La señorita Howard dejó escapar una exclamación de asombro.
— Dios mío— murmuró.
El doctor se volvió hacia ella.
— ¿Sara? Intuyo que acabas de recordar algo de tu conversación con la señora Linares.
— Sí— respondió ella con aire ausente, sin molestarse en preguntar cómo lo había adivinado—. Su esposo procede de una familia de diplomáticos. Cuando era joven, su padre ocupó un puesto en las dependencias del gobernador general de Manila.
El doctor se limitó a asentir con un gesto.
— En la isla de Luzón. Tenía que haber una conexión. Los aetas son una raza marginada en la sociedad filipina. Si alguno de ellos se encontrara en Manila, por cualquier motivo, el único sitio donde se toleraría su presencia sería en los muelles. Conservaría las habilidades para la caza y la lucha propias de su raza y con toda probabilidad adoptaría otros métodos de combate necesarios para su supervivencia. Y los aetas, como muchos otros aborígenes, tienen un gran sentido de la lealtad. Si un hombre de esta tribu trabaja para un hombre poderoso o entabla amistad con él…— Se dirigió a la señorita Howard—. Sara, tendrás que apañártelas de algún modo para ponerte en contacto con la señora Linares y averiguar si su marido ha tenido relación con un hombre semejante.
— No será fácil— respondió la señorita Howard—. La vigilan día y noche.
— Entonces tendremos que usar nuestra creatividad— sugirió el doctor—. Necesitamos averiguarlo. La conducta de ese misterioso hombrecillo sugiere dos intenciones aparentemente contradictorias. Debemos descubrir por qué, con el fin de prever si volverá a cruzarse en nuestro camino, y en tal caso, cuándo.— Mientras regresaba hacia el diagrama de la pared, su voz volvió a reflejar desaliento—. Aunque eso no nos resolverá el problema del condenado sótano… ¿Cómo entraremos?

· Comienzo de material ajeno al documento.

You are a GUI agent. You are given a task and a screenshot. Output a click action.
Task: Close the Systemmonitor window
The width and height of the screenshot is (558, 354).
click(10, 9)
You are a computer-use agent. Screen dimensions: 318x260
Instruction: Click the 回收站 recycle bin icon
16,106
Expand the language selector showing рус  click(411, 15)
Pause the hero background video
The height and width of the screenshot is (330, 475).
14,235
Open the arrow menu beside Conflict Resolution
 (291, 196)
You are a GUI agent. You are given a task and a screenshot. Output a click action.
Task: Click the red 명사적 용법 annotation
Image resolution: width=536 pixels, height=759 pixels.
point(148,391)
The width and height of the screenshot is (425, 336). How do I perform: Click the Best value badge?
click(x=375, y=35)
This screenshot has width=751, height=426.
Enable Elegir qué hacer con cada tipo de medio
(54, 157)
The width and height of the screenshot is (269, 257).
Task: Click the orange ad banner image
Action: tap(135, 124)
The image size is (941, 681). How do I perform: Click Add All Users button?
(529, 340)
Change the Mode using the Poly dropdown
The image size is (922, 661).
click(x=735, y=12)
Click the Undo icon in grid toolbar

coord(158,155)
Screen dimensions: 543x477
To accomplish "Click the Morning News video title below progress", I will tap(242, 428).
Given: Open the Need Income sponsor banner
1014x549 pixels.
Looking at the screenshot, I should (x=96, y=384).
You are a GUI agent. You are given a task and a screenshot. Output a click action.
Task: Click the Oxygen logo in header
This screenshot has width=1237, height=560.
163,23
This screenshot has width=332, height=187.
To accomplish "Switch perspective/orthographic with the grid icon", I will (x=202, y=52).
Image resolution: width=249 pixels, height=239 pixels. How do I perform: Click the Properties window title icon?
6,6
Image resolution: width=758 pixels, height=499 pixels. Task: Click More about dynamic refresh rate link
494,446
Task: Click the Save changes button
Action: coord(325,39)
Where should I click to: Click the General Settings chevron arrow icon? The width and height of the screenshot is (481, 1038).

Y una vez dentro, ¿cómo descubriremos dónde está el escondite que ha construido la enfermera Hunter y si en realidad oculta allí a la niña?
Lucius gruñó.
— Rara vez apruebo los métodos habituales del departamento— musitó—, pero en este caso daría cualquier cosa por derribar la puerta y bajar con un sabueso para que husmeara a la niña.
Durante un par de minutos todo el mundo guardó silencio. Yo seguí sentado en el alféizar con las rodillas apretadas contra el pecho, esperando que a alguno se le ocurriera una idea mejor. Tan abstraído estaba que tardé en percatarme de un pequeño ruido: Cyrus se aclaraba la garganta y aparentemente su carraspeo iba dirigido a mí. Alcé la vista y vi que me miraba fijamente, con las cejas arqueadas como si dijera «¿Y?». No tenía idea de qué quería decirme y se lo demostré arrugando las cejas y encogiéndome de hombros. Cyrus miró a los demás para asegurarse de que seguían pendientes del diagrama, se acercó a la ventana y miró hacia la calle para que no oyeran lo que tenía que decirme.
— ¿Todavía te tratas con aquel chico del animalito?— murmuró apoyándose con un brazo en el marco de la ventana y llevándose una mano a la boca como si fuera un ademán casual.